▶ **Directive**:
Pick out each line in the items below that contains the word "with" and copy those lines in full.

▶ **Input records**:
begin
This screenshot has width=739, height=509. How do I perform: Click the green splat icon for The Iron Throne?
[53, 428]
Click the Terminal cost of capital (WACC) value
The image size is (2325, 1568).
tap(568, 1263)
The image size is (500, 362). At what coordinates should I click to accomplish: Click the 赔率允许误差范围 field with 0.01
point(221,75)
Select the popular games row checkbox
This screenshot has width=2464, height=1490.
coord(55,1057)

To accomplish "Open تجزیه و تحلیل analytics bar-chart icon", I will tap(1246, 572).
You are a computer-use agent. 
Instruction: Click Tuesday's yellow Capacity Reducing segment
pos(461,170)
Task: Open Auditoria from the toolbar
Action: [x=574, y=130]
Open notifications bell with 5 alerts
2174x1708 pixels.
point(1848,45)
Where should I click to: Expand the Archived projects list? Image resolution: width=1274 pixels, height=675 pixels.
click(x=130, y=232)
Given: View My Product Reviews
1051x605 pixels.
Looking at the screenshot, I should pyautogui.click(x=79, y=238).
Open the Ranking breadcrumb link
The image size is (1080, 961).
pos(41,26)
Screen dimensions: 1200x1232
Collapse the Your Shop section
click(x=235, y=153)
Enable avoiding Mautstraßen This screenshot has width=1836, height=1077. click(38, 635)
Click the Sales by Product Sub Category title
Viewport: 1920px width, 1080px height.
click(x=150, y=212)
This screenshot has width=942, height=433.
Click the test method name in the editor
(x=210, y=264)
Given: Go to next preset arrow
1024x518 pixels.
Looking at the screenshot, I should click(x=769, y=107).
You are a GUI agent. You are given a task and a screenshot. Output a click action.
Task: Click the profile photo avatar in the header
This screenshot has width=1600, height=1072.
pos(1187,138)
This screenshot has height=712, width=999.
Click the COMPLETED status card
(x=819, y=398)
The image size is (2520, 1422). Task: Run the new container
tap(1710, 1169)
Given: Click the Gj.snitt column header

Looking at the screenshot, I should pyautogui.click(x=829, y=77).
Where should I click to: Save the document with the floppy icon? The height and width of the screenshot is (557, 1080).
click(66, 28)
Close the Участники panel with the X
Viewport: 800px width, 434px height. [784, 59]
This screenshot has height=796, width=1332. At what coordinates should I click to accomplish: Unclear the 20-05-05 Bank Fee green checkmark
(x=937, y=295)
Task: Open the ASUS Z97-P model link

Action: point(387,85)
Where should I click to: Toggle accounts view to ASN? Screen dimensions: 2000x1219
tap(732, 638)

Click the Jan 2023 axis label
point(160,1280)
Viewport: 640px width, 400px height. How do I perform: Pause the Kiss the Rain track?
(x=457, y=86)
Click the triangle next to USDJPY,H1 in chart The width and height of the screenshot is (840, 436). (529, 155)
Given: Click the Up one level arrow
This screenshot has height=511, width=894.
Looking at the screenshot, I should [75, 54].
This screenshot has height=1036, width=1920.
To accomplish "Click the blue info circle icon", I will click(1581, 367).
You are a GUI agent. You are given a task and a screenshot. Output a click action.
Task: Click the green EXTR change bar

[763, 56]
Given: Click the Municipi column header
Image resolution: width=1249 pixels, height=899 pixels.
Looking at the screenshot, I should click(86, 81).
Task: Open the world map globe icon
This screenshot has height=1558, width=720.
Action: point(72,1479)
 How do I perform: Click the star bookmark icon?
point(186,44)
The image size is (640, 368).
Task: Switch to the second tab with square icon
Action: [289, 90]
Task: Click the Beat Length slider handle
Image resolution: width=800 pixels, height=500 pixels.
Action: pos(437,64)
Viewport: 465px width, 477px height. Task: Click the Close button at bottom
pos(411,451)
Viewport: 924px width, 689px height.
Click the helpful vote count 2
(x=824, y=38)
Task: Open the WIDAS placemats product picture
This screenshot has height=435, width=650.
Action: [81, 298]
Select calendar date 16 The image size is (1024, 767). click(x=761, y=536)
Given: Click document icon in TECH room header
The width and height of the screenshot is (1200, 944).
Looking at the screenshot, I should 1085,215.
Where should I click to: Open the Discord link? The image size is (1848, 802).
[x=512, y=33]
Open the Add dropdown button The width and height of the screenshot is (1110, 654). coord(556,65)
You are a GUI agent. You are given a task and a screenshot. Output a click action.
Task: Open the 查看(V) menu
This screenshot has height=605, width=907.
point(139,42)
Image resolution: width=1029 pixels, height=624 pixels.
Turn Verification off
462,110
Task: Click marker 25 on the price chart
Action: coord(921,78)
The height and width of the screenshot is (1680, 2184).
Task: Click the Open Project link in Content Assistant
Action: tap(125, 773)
end
▶ **Answer to this problem**:
The image size is (500, 362). At what coordinates should I click to accomplish: Click the 赔率允许误差范围 field with 0.01
Open notifications bell with 5 alerts
Where should I click to: Save the document with the floppy icon? The height and width of the screenshot is (557, 1080).
Close the Участники panel with the X
Task: Switch to the second tab with square icon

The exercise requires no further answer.